▶ _Extract provided_
———

Guardianship: The Court’s Decision Part 2

Part 1 of Guardianship: The Court’s Decision described the role and the responsibilities of a guardian. With the role being described, you may begin to wonder why a guardian would be appointed. This role is very important and should not be entered into lightly. Though it does come down to the VCAT’s decision, here is what to know about appointing guardianship to a represented person.

 

Reasons to Appoint a Guardian

The resource of a guardian is valuable for health service professionals. It gives them the ability to discharge patients who are older or incapable of decision making. The VCAT with appointing a guardian if the represented person:

  • Has a disability that affects a person’s ability to make a decision
  • Cannot make personal and lifestyle decisions in a reasonable manner
  • Needs a decision made for them and there is not an alternative, less restrictive method that helps in making a decision
  • Needs someone who will act in their best interests

The VCAT will typically choose a relative or close friend of a represented person to be their guardian. The main qualification the VCAT is looking for is that the guardian will act in the best interest of the represented person. The family members of the represented person can express their wishes to the VCAT of who they would like to be the best person appointed as a guardian. If there are no suitable or willing people to take on the role of a guardian, the Public Advocate will be appointed as guardian. This would be a last resort and the Public Advocate would be able to delegate the role to either an Advocate Guardian from the OPA or to a Community Guardian.

 

A guardian role is completely voluntary. If the guardian becomes unable or unwilling to continue as a guardian, they may resign the position. The guardian must inform the VCAT, in writing, that they no longer want the responsibility of a guardian. The VCAT can then hold another hearing to determine if the represented person still needs a guardian and if they need to appoint a new one.

 

**This article is for informational purposes only and is not intended to be legal advice. In relation to your individual situation, always seek advice specific to your circumstances from a lawyer.

———

▶ _Information supplied_
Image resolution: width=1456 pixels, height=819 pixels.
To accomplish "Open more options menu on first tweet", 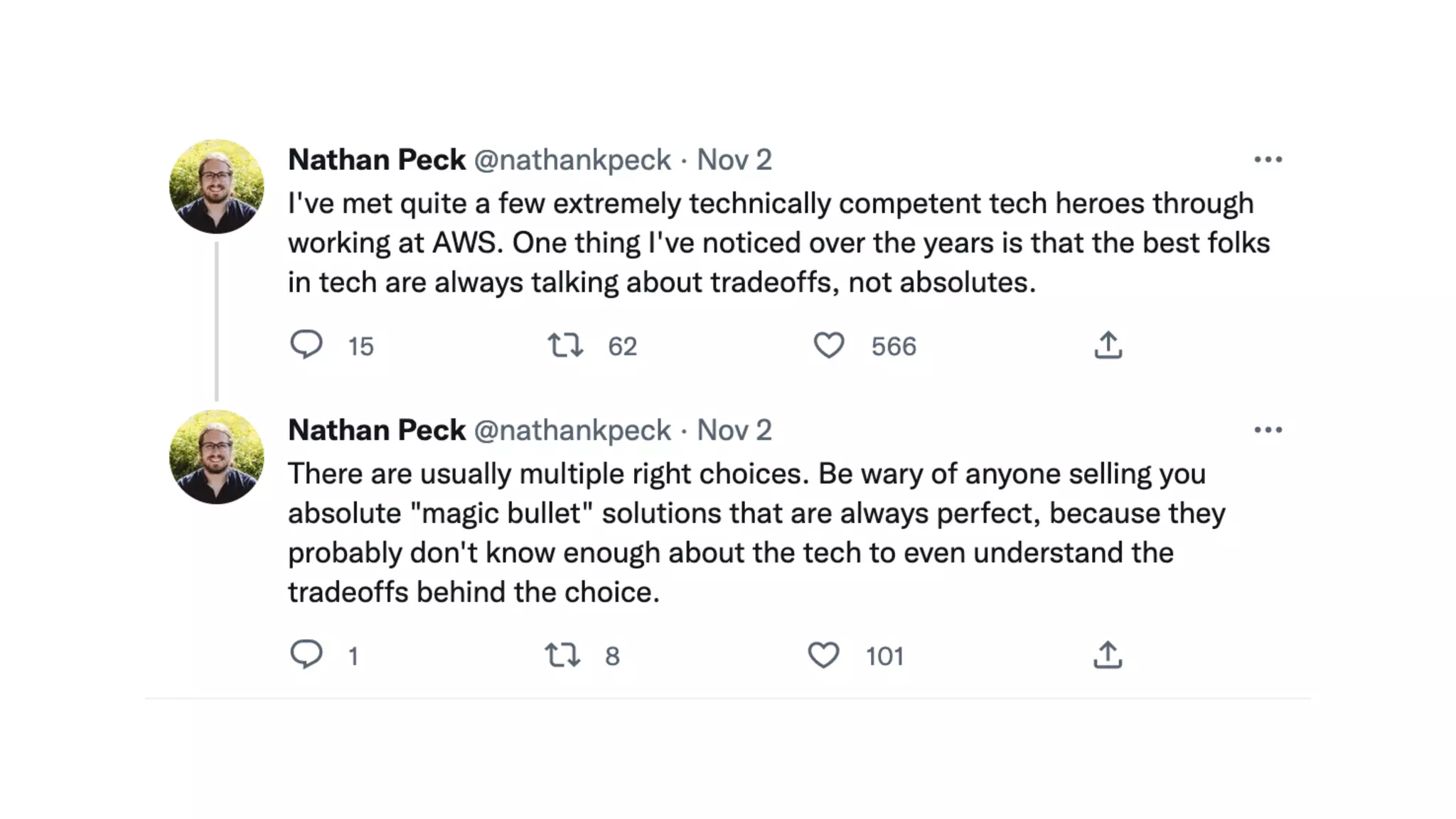I will [1268, 160].
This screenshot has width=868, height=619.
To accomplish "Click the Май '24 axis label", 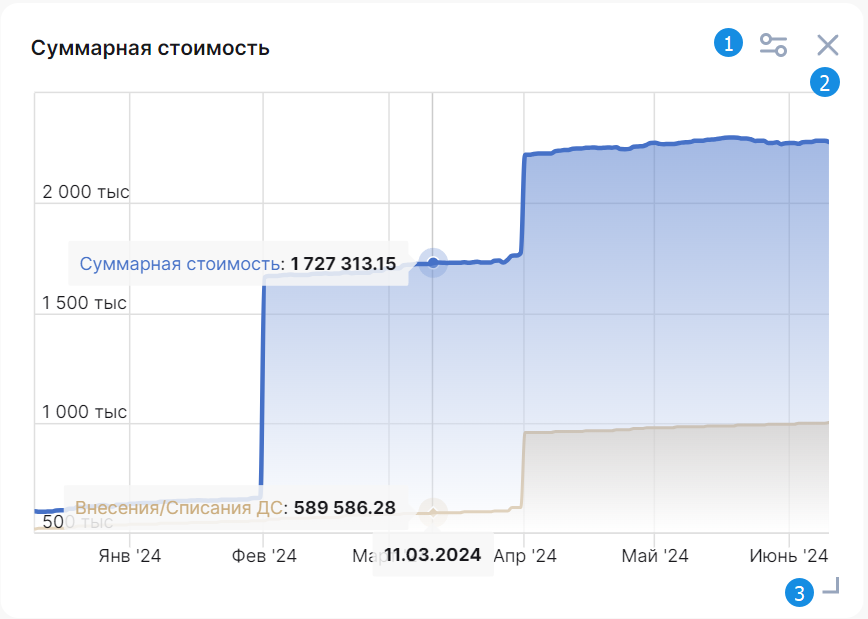I will click(655, 555).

———

▶ _How to complete this task_
Update the guardianship article between "Guardianship: The Court’s Decision Part" and "a represented person.", inclusive, changing every "VCAT" to "tribunal". The data has no connection to the text.

▶ _Solution_
Guardianship: The Court’s Decision Part 2

Part 1 of Guardianship: The Court’s Decision described the role and the responsibilities of a guardian. With the role being described, you may begin to wonder why a guardian would be appointed. This role is very important and should not be entered into lightly. Though it does come down to the tribunal’s decision, here is what to know about appointing guardianship to a represented person.